I am attempting to create a heatmap and retain only the top 5 samples based on the mean of the relative abundance. I am able to sort the heatmap properly, but I can't figure out how to retain only the top 5, in this case samples c, e, b, y, a. I am pasting a subset of the df with the image. I've tried myriad permutations of the "Top K Items Tutorial" link at the altair-viz website. I'd prefer to use altair to do the filtering if possible, as opposed to filtering the df itself in the python code.
Dateframe:
,Lowest_Taxon,p1,p2,p3,p4,p5,p6,p7
0,a,0.03241281,0.0,0.467738067,3.14456785,0.589519651,13.5744323,0.0
1,b,0.680669,9.315121951,2.848404893,13.99058458,2.139737991,16.60779366,7.574639383
2,c,40.65862829,1.244878049,71.01223315,4.82197541,83.18777293,0.0,0.0
3,d,0.0,0.0,0.0,0.548471137,0.272925764,0.925147183,0.0
4,e,0.090755867,13.81853659,5.205085152,27.75721011,1.703056769,19.6691898,12.27775914
5,f,0.0,0.0,0.0,0.0,0.0,0.0,0.0
6,g,0.187994295,0.027317073,0.0,0.0,0.0,0.02242781,0.0
7,h,0.16854661,0.534634146,1.217318302,7.271813154,1.73580786,0.57751612,0.57027843
8,i,0.142616362,2.528780488,1.163348525,0.34279446,0.0,0.0,0.0
9,j,1.711396344,0.694634146,0.251858959,4.273504274,0.087336245,1.721334455,0.899027172
10,k,0.0,1.475121951,0.0,0.0,0.0,5.573310906,0.0
11,l,0.194476857,0.253658537,1.517150396,2.413273002,0.949781659,5.147182506,1.650452868
12,m,0.0,1.736585366,0.0,0.063988299,0.0,8.42724979,0.623951694
13,n,0.0,0.0,0.0,0.0,0.0,0.0,0.0
14,o,4.68689226,0.12097561,0.0,0.0,0.0,0.0,0.0
15,p,0.0,0.885853659,0.0,0.0,0.0,0.913933277,0.046964106
16,q,0.252819914,0.050731707,0.023986568,0.0,0.087336245,0.0,0.0
17,r,0.0,0.0,0.0,0.0,0.0,0.0,0.0
18,s,0.0,0.0,0.0,0.0,0.0,0.0,0.0
19,t,0.0,0.0,0.0,0.0,0.0,0.0,0.0
20,u,0.0,0.058536585,0.089949628,0.356506239,0.0,0.285954584,1.17410265
21,v,0.0,0.0,0.0,0.0,0.0,0.0,0.0
22,w,0.0,0.0,0.0,0.0,0.0,0.0,0.0
23,x,1.471541553,2.396097561,0.593667546,0.278806161,0.065502183,0.280347631,0.952700436
24,y,0.0,0.32,0.0,0.461629873,0.0,7.804878049,18.38980208
25,z,0.0,0.0,0.0,0.0,0.0,0.0,0.0
Code block:
import pandas as pd
import numpy as np
import altair as alt
from vega_datasets import data
from altair_saver import save
# Read in the file and fill empty cells with zero
df = pd.read_excel("path\to\df")
doNotMelt = df.drop(df.iloc[:,1:], axis=1)

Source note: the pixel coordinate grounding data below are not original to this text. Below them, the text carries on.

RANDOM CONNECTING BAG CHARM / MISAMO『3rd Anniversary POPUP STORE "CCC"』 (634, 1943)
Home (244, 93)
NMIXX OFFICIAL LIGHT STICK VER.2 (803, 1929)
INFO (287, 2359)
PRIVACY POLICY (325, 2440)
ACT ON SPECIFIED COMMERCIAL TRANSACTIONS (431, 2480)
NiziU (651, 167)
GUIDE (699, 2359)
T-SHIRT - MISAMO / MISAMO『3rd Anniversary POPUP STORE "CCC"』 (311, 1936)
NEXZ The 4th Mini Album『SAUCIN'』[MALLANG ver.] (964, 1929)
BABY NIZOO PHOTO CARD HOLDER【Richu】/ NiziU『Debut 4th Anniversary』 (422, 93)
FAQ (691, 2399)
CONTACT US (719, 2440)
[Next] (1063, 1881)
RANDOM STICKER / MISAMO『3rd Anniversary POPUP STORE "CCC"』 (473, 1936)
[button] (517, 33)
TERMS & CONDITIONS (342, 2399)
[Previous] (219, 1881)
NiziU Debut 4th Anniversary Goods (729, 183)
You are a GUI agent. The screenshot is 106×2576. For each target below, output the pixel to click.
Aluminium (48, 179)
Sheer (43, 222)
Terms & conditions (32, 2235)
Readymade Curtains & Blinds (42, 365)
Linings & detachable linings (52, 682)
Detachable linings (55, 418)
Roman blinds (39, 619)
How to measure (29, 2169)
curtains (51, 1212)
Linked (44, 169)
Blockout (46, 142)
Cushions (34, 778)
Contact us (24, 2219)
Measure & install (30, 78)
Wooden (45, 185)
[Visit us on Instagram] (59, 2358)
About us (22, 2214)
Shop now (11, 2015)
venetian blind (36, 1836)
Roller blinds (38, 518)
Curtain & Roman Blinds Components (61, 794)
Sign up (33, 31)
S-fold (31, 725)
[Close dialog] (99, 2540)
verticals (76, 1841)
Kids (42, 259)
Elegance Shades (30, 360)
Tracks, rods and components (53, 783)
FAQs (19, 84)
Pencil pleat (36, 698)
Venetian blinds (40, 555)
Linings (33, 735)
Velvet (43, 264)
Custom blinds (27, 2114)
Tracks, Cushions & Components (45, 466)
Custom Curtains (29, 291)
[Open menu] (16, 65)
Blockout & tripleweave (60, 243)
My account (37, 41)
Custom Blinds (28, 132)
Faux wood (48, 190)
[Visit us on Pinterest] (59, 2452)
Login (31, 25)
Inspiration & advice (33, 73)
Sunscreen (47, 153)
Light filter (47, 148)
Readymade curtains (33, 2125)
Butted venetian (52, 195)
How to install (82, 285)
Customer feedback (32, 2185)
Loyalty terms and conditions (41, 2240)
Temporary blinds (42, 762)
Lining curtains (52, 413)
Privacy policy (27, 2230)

df_melted = pd.melt(df, id_vars = doNotMelt, var_name = 'SampleID', value_name = 'Relative_abundance')
# Tell altair to plot as many rows as is necessary
alt.data_transformers.disable_max_rows()
alt.Chart(df_melted).mark_rect().encode(
alt.X('SampleID:N'),
alt.Y('Lowest_Taxon:N', sort=alt.EncodingSortField(field='Relative_abundance', op='mean', order='descending')),
alt.Color('Relative_abundance:Q')
)
If you know what you want to show is the entries with c, e, b, y and a (and it will not change later) you could simply apply a transform_filter on the field Lowest_Taxon.
If you want to calculate on the spot which ones make it into the top five, it needs a bit more effort, i.e. a combination of joinaggregate, window and filter transforms.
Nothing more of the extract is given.